In the forum thread excerpt, what does the quoted post say the two companies have in common?

• [TEXT EXCERPT]:
[Start of section]
The tweet is probably born of jealousy. Both companies are about the same age, both founded by two composer friends. But one of them today has 40+ employees and the other has probably 4. Nuff said...

And he also insinuates that some devs (SF) don't respect their customers ? No comment


----------



## ctsai89 (Mar 30, 2018)

AlexanderSchiborr said:


> Well, the funny thing is in regards of what sounds better is for me so much connected with who inputs the data. Having said that: I have heard great sounding results both from CS libraries as well from Spitfire and also bad sounding stuff from both of them.
> 
> 
> 
> Yepp I agree here. Though big names are not a freeticket to sell shitty products but they increase the chances a lot even to sell mediocre products pretty well. The past shows. Imagine Musical sampling would have entitled their adventure brass "Alan Silvestri brass essentials"? I am sure they could have charged more and sold double the copies.



exactly. 

We all need to remind ourselves that success isn't just being good at the music but also business aspect of it. 

And that success would include cinesamples to a pretty high degree as well. It's not like they're a 1 man company recording everything himself and programming everything on his own with crappy advertisement and VST interface... they're decent.


----------



## Erick - BVA (Mar 30, 2018)

jamwerks said:


> The tweet is probably born of jealousy. Both companies are about the same age, both founded by two composer friends. But one of them today has 40+ employees and the other has probably 4. Nuff said...
> 
> And he also insinuates that some devs (SF) don't respect their customers ? No comment



I don't think we should assume the motives. Maybe Mike is comfortable with a "4" person team. Are you saying that a bigger company is automatically better or a sign of merit and success? You've unwittenly done a bit of marketing for Spitfire


----------



## N.Caffrey (Mar 30, 2018)

jamwerks said:


> The tweet is probably born of jealousy. Both companies are about the same age, both founded by two composer friends. But one of them today has 40+ employees and the other has probably 4. Nuff said...
> 
> And he also insinuates that some devs (SF) don't respect their customers ? No comment


I respect Cinesamples and own many of their libraries, but I share your point, it kinda feels like a sort of jealousy thing.


----------



## CT (Mar 30, 2018)

AlexanderSchiborr said:


> It is not popular on this forum to critizise Spitfire products or HZ.



Granted, I have not been here for that long, and haven't been hugely active during that time anyway. But from what I've seen, this isn't really true at all. 

It seems more like there is a group of people who *think* it's true, but they're actually far more vocal and tiresome themselves than the phantoms they are supposedly up against.


----------



## ctsai89 (Mar 30, 2018)
[End of section]
• [SUPPLIED ENTRIES]:
[Start of section]
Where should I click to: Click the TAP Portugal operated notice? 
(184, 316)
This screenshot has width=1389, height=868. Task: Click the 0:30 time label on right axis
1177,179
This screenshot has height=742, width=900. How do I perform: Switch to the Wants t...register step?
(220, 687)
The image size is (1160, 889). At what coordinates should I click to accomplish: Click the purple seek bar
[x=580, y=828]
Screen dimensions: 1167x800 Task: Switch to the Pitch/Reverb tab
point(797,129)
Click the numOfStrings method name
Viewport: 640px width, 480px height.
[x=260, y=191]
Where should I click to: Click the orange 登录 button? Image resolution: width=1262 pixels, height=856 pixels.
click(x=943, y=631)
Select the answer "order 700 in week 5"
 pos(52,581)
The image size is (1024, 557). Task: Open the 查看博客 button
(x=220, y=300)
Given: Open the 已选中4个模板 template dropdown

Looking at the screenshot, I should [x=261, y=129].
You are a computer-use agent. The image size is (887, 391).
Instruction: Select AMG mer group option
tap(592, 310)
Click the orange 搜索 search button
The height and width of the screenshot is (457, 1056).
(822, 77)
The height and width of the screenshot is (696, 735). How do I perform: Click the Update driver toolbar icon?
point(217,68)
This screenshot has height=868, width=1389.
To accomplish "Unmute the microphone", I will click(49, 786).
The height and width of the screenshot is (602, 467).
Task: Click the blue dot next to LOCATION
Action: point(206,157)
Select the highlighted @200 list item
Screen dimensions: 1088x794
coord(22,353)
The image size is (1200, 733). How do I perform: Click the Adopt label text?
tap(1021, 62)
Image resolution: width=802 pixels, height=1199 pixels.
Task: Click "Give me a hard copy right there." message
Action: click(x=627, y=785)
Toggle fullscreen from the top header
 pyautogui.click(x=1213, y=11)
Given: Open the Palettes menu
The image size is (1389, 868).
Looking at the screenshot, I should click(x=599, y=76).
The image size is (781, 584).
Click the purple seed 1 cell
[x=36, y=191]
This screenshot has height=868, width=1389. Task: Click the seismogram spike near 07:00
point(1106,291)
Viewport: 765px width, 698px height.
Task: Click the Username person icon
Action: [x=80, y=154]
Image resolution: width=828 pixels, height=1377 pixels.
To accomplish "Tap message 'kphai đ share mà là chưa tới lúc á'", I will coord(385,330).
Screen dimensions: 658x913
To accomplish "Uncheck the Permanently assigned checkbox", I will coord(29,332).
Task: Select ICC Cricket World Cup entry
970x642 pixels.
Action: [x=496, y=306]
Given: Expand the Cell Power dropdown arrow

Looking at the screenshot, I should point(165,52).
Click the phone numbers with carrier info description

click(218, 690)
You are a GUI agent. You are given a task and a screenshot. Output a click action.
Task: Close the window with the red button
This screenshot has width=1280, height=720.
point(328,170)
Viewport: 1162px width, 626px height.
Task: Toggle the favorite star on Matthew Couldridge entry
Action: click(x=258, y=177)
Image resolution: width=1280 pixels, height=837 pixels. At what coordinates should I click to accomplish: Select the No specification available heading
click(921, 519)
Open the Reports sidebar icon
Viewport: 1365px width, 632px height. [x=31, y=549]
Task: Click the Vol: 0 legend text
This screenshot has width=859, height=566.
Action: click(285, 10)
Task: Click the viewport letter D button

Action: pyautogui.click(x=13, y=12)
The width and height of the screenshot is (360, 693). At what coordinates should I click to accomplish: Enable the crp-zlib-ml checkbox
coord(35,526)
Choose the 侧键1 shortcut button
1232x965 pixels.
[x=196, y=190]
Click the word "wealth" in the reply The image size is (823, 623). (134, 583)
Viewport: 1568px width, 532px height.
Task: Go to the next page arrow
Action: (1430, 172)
[End of section]
• [TASK OUTPUT]:
They are about the same age, and both were founded by two composer friends.